The spine normally has a S shaped curvature when viewed from the side but when viewed from the back or front, it should always be straight. Scoliosis is a condition in which the spine develops an abnormal sideways curvature in a C or S pattern. The condition is common, affecting 3-5 children in every 1000. It usually develops between the ages of 10 to 15 but may occur at any age due to injury, trauma or other reasons. In most cases, however there is no identifiable cause.

Scoliosis is usually first noticed by the parents or during a general medical checkup. Sometimes just a mild asymmetry is noticed requiring no treatment. Such cases are carefully monitored to see if the curvature progresses. Girls are more likely to have progressive disease.

Though the condition is not usually serious, it may produce some discomfort and affect your child’s posture, movement and self-esteem. Chronic pain and activity limitation may occur with progressive disease.

If you suspect scoliosis in your child, it is best to get it evaluated and treated early to arrest deformity and prevent complications. Your child’s spine is closely examined for strength, flexibility and areas of pain. Functional limitations are noted. An X-ray or MRI is obtained to determine and measure spine curvature and look for any other abnormalities.
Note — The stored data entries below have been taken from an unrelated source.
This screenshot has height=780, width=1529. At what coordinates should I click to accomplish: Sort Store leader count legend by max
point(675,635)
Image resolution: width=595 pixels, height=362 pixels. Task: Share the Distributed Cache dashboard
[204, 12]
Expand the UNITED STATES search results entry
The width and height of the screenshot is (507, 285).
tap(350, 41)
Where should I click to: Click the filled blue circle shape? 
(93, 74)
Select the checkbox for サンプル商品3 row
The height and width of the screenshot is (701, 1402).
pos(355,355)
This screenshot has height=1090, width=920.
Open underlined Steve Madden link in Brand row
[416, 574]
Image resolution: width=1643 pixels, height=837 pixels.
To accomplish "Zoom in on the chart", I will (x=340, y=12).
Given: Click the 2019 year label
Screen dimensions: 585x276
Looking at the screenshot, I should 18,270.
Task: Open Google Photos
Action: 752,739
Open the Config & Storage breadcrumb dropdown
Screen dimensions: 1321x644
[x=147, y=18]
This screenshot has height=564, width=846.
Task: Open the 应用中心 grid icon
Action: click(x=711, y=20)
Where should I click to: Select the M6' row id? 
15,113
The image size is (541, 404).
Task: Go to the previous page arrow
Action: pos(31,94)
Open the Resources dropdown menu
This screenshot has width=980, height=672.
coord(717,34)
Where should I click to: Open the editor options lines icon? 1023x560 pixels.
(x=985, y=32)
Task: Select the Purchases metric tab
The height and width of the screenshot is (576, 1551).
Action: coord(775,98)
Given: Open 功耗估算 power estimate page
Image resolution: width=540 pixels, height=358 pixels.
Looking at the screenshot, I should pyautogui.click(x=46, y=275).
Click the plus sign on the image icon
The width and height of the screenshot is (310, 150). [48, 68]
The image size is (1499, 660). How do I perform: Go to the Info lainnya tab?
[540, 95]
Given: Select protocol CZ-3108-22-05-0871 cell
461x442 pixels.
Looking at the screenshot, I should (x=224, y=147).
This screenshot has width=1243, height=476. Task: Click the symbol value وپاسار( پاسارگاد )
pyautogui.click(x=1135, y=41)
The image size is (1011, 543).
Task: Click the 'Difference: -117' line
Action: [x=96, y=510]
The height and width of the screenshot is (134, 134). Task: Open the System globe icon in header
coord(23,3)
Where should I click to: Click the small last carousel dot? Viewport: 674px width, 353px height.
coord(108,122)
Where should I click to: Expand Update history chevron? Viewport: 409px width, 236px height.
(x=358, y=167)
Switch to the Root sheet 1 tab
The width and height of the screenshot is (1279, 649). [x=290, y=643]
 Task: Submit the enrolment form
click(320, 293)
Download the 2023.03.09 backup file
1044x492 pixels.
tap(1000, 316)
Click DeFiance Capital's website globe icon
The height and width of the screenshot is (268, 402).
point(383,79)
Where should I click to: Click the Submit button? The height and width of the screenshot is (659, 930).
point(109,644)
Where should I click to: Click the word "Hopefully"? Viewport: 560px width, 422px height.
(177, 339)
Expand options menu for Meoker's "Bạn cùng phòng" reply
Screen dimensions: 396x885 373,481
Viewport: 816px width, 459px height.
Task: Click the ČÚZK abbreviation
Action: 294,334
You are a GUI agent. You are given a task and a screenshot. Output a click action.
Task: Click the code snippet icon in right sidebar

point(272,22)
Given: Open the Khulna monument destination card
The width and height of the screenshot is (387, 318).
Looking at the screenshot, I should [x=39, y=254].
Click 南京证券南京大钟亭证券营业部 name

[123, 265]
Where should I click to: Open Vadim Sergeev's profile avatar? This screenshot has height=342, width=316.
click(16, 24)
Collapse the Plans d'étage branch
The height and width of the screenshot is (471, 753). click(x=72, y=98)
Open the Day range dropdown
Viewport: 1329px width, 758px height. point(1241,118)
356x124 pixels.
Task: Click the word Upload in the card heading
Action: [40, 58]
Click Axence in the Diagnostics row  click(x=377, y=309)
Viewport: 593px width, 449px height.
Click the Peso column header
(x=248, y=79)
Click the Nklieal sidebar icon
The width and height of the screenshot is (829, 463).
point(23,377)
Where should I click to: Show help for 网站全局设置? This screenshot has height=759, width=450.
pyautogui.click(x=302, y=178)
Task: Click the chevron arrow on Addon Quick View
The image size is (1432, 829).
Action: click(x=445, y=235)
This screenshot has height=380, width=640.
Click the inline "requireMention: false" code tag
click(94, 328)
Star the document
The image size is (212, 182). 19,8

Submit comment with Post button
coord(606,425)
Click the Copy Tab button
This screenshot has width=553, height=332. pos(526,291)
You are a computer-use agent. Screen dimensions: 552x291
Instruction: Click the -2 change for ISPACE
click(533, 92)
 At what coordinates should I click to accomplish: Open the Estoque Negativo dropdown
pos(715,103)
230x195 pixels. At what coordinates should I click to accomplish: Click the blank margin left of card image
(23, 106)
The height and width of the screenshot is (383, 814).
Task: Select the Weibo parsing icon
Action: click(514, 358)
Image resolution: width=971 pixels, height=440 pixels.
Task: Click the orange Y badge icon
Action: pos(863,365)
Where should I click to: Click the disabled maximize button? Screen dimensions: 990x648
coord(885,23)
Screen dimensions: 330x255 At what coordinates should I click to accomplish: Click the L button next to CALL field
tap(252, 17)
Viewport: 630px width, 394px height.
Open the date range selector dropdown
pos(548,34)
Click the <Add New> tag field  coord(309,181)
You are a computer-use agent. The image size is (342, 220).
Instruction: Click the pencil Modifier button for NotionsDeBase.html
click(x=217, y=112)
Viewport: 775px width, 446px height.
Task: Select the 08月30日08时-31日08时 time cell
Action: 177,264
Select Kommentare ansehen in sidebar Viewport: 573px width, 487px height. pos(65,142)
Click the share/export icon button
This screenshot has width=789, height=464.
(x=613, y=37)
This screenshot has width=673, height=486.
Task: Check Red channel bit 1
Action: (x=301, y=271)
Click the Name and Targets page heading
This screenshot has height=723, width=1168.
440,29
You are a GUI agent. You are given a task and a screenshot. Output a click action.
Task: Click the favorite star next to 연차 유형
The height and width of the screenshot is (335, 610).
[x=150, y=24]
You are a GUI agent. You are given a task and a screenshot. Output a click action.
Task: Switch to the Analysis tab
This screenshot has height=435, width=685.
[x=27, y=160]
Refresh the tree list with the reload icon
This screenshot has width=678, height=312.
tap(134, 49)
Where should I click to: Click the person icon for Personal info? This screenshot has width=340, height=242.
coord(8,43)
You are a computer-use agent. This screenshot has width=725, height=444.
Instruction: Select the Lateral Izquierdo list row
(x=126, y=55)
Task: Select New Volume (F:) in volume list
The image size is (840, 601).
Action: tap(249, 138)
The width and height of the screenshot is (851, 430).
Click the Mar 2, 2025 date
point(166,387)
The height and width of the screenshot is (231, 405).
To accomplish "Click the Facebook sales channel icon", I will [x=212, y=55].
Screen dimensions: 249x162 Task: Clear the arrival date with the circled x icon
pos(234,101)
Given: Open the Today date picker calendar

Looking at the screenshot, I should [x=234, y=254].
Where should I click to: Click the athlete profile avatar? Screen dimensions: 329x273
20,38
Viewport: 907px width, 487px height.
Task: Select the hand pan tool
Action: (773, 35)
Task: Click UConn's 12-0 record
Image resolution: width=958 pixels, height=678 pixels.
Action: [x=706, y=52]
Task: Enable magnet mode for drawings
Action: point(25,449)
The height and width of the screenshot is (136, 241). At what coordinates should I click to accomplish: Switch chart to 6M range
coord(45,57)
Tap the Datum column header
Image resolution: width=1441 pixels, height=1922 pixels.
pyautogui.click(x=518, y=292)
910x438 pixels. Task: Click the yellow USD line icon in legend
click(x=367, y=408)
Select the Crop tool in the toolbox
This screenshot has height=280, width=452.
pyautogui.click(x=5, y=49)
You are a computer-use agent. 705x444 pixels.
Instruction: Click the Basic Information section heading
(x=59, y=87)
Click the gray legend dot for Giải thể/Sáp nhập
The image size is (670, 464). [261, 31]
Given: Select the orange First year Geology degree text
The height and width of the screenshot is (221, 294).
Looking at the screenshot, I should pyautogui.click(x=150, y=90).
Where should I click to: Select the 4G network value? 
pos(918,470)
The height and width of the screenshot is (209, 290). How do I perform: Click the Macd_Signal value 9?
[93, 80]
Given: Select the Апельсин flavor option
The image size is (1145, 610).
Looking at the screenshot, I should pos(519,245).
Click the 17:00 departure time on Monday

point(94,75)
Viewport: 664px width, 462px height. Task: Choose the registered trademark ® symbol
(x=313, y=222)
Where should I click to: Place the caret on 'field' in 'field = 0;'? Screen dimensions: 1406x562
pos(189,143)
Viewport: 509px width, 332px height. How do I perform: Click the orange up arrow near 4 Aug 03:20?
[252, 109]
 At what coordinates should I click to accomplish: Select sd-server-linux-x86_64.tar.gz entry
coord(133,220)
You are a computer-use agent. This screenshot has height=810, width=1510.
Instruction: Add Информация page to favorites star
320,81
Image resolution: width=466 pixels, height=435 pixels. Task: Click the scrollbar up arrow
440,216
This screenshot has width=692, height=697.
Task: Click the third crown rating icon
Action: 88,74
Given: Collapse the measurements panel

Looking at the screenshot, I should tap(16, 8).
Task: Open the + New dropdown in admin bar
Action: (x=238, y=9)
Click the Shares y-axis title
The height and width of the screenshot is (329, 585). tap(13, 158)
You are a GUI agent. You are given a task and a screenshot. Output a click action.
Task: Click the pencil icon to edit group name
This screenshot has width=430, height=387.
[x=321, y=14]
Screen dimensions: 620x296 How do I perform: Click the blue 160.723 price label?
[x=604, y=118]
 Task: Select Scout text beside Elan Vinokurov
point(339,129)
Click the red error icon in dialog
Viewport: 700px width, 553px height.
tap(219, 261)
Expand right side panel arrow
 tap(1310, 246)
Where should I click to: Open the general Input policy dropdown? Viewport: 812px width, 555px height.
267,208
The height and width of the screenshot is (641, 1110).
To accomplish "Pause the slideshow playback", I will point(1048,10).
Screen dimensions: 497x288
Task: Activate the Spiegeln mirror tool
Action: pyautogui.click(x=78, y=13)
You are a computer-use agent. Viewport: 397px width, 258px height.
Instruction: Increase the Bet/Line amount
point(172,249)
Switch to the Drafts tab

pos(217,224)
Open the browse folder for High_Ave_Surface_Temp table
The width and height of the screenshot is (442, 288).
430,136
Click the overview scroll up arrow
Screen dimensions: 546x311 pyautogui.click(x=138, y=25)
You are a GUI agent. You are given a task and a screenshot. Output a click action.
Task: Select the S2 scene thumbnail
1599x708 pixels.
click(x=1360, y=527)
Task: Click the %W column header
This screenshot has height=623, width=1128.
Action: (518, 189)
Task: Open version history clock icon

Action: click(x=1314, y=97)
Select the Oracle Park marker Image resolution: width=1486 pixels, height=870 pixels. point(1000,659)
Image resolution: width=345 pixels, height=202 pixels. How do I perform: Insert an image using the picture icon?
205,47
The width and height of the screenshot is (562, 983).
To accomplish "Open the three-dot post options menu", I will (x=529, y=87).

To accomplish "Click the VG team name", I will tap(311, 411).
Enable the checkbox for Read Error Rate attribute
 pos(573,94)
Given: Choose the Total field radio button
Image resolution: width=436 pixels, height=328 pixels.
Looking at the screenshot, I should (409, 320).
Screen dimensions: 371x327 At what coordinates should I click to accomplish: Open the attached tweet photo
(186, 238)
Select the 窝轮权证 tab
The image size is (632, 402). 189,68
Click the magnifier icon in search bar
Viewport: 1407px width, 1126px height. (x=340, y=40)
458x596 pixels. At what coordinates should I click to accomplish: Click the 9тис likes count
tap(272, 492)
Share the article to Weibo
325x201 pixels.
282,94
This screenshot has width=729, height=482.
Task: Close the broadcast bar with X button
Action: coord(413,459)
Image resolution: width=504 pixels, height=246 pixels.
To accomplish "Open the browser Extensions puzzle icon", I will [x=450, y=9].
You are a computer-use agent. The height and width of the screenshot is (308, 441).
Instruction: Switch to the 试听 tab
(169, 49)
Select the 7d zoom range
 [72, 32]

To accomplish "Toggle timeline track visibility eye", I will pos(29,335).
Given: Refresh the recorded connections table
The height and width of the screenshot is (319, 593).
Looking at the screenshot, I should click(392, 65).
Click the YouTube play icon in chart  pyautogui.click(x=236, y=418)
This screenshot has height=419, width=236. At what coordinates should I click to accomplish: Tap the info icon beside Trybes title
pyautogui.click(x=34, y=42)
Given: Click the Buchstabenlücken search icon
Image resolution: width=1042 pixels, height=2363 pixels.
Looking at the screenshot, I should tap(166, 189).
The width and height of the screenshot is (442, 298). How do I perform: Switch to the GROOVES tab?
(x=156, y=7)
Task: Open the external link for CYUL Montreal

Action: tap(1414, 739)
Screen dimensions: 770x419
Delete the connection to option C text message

Treatment is advised based on the degree of spine curvature, the skeletal maturity of the child and onset of symptoms. If the spine is curved lesser than 25 degrees, a wait and watch approach is employed. For moderate curvature beyond 25 degrees, a brace is prescribed to prevent the disease from progressing. Braces are usually recommended for children and adolescents whose bones are not fully developed and are worn until the child reaches skeletal maturity. Physical therapy may be recommended to improve range of motion and strength. Manual therapy or massage can help restricted muscles and joints and improve movement patterns. Specific therapy addresses any functional or activity limitations. Your doctor or therapist may also include other modalities such as heat, ice, ultrasound or electrical stimulation as part of your child’s individualized treatment program. The condition and progress of your child are monitored throughout the course of treatment to ensure he or she reaches their personal best and improves their quality of life significantly. Though rarely necessary, surgery is recommended to manage advanced cases of scoliosis.